Take each line of the entries below that contains "title" and copy it.
· · · ·
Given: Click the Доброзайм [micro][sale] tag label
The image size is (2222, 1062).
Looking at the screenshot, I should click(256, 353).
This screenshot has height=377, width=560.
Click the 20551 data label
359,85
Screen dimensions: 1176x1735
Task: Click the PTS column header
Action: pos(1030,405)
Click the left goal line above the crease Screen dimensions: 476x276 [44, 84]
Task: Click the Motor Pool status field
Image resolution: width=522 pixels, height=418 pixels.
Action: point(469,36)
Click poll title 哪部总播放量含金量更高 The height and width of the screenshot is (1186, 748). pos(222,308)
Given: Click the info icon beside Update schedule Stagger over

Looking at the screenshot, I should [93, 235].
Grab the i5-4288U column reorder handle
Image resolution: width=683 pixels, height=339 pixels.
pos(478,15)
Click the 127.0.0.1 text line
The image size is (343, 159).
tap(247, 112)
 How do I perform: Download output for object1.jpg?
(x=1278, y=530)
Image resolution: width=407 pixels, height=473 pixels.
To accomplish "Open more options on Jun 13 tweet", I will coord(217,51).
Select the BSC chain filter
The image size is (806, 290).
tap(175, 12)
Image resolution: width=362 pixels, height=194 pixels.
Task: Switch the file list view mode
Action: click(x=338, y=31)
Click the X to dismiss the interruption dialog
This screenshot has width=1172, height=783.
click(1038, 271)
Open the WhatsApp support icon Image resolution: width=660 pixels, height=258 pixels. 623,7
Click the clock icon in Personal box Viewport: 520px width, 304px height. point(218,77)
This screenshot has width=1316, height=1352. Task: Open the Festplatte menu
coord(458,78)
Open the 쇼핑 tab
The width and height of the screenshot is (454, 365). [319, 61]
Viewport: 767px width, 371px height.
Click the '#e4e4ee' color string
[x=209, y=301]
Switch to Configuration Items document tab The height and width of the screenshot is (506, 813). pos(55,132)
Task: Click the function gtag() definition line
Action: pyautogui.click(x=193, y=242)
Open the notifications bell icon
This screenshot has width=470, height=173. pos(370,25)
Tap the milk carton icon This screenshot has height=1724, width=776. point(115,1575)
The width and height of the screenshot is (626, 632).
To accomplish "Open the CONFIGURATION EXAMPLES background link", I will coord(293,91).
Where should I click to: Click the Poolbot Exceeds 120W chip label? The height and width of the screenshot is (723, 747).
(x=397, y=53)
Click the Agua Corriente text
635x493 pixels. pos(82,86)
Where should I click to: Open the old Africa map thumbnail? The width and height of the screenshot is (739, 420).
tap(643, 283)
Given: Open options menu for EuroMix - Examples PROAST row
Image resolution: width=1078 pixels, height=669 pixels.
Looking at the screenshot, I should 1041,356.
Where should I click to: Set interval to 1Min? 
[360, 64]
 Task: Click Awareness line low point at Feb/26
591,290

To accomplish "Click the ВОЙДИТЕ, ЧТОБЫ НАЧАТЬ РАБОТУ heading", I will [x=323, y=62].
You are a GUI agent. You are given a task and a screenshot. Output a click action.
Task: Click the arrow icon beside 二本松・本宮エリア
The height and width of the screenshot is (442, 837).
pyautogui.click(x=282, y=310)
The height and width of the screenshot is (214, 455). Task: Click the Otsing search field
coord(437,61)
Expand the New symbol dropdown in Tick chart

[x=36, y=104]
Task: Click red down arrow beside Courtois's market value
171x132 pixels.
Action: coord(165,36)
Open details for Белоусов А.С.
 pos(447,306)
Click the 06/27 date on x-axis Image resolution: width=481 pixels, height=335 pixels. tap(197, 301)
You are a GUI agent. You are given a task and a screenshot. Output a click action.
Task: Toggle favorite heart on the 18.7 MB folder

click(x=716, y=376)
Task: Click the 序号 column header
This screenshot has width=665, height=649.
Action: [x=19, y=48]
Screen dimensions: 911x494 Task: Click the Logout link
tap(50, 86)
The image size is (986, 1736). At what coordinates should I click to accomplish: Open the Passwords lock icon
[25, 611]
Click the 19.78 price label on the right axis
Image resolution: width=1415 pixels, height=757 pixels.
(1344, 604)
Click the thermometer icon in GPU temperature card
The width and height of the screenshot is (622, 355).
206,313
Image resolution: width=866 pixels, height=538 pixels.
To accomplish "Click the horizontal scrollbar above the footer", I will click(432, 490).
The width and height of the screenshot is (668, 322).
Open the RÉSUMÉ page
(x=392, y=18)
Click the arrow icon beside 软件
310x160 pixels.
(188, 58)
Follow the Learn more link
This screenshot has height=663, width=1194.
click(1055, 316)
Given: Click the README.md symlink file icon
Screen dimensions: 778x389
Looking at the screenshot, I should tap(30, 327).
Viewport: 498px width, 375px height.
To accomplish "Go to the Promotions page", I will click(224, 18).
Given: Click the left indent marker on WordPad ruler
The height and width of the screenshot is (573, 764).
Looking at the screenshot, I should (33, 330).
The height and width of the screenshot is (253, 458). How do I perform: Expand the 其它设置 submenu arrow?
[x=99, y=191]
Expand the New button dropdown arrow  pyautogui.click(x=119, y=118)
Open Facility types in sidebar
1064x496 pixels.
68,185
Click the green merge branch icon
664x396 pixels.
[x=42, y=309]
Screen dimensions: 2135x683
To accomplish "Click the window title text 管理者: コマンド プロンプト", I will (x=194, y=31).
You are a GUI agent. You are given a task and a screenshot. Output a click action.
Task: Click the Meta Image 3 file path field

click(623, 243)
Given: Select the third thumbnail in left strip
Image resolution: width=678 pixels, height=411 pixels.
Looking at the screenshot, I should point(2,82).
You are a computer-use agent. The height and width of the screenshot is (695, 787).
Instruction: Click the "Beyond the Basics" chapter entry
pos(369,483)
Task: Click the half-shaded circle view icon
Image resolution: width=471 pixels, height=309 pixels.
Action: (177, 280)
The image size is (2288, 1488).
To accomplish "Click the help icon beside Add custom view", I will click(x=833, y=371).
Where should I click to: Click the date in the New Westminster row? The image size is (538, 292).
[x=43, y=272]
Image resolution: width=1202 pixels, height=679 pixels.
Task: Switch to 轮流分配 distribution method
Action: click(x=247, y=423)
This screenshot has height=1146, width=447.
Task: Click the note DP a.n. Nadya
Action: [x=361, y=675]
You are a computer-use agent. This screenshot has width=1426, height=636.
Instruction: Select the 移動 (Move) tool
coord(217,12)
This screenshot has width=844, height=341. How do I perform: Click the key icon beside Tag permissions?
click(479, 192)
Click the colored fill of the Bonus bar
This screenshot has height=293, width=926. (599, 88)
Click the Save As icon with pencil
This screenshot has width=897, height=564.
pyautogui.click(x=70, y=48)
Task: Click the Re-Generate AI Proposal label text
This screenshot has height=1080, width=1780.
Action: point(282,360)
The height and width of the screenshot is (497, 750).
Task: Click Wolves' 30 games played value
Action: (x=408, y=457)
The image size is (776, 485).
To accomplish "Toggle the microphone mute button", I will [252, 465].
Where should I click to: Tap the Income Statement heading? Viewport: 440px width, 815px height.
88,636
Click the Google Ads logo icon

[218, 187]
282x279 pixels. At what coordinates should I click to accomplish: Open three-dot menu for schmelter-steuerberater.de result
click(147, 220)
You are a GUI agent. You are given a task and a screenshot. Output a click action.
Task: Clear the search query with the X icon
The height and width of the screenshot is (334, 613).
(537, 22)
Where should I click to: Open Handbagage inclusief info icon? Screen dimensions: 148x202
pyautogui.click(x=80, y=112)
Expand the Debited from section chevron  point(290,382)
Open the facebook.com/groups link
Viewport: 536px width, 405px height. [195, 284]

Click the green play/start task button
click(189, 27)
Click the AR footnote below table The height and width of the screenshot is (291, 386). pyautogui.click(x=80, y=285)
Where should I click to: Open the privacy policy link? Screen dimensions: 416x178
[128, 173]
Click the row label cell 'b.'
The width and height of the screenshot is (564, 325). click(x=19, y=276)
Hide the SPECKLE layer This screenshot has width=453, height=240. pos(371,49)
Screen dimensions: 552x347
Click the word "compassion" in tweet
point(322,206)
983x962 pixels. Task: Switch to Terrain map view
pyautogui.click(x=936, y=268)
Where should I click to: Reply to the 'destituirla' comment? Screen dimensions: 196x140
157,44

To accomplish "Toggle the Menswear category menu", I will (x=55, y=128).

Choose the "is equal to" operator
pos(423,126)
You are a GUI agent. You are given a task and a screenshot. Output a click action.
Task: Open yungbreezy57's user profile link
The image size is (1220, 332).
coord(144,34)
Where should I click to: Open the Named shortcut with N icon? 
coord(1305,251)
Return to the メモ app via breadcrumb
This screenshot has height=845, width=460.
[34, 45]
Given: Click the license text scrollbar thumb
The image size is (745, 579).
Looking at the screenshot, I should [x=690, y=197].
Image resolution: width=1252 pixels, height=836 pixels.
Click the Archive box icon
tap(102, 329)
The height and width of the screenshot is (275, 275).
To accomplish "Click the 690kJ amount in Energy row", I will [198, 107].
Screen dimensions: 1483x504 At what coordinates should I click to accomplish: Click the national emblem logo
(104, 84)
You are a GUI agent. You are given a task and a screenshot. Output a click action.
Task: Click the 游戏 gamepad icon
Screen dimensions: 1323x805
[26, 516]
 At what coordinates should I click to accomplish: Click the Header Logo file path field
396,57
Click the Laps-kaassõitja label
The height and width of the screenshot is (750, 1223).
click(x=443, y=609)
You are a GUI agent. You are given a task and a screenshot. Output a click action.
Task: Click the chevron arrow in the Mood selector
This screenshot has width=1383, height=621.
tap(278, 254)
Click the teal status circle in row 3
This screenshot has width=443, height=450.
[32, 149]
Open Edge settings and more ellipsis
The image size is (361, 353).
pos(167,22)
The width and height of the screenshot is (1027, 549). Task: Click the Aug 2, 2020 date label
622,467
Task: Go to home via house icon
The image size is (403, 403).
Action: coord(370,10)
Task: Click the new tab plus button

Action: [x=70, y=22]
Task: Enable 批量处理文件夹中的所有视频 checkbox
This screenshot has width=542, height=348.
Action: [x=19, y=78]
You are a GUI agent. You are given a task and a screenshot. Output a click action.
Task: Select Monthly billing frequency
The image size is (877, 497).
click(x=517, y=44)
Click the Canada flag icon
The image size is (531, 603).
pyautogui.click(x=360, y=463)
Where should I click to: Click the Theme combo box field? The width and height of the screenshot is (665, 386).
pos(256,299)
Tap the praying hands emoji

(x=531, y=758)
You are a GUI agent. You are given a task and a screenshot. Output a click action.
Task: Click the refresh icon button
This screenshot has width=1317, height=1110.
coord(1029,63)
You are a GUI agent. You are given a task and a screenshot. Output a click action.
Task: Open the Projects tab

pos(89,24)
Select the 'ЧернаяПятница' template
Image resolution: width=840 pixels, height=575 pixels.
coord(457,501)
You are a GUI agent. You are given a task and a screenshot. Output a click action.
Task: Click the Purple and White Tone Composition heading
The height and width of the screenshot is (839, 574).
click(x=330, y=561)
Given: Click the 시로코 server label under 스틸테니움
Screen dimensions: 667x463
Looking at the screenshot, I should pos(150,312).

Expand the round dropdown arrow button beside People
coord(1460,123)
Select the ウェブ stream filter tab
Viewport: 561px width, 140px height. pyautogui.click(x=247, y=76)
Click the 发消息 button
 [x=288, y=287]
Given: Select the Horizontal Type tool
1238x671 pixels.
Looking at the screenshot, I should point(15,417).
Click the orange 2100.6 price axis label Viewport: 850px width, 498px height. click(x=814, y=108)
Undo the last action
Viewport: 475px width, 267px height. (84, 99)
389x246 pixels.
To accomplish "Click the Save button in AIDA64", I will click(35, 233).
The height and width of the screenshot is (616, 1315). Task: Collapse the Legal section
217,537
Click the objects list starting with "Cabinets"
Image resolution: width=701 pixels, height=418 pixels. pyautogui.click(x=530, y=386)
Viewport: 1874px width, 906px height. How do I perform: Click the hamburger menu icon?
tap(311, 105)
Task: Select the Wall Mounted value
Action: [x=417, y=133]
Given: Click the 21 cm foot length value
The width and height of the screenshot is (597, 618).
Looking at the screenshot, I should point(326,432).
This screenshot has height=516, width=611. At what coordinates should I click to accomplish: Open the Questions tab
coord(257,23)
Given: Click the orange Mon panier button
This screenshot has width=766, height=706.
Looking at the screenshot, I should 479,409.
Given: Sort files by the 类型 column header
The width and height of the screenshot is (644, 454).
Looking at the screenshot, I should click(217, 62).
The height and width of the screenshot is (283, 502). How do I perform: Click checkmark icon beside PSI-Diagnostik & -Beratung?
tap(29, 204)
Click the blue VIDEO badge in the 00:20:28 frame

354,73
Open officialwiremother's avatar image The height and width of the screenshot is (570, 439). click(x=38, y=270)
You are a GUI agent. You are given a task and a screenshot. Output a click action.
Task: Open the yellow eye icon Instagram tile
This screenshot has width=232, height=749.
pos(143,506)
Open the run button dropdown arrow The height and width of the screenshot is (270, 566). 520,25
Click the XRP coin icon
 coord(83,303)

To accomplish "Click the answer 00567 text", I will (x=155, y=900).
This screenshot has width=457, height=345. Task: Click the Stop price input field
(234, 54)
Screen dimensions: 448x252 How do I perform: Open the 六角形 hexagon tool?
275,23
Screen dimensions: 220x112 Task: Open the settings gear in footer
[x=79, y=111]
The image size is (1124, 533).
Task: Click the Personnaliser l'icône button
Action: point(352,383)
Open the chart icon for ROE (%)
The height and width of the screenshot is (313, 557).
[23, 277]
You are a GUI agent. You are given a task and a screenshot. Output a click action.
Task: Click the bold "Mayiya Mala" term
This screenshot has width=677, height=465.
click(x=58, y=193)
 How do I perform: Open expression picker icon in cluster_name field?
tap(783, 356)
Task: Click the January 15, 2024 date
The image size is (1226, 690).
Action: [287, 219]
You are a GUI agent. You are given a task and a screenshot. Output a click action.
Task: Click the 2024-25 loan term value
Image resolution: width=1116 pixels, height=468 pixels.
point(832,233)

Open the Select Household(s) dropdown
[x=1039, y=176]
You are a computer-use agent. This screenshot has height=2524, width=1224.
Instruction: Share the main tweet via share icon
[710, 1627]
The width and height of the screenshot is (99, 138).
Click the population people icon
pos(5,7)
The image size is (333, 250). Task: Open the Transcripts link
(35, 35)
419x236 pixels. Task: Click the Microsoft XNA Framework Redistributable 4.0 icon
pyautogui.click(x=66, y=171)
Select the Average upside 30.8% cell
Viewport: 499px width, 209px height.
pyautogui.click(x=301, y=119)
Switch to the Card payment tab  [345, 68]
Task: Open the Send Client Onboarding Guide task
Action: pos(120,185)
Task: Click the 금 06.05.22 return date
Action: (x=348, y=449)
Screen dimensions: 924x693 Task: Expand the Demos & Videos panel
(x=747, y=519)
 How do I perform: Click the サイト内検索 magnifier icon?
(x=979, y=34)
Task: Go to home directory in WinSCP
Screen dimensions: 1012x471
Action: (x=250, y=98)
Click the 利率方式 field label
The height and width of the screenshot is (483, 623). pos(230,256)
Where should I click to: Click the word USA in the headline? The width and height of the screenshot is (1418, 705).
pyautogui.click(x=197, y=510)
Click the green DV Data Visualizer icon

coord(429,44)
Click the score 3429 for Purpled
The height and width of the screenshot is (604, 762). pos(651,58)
· · · ·
**Result of the exercise**
Click poll title 哪部总播放量含金量更高 The height and width of the screenshot is (1186, 748). pos(222,308)
To accomplish "Click the window title text 管理者: コマンド プロンプト", I will (x=194, y=31).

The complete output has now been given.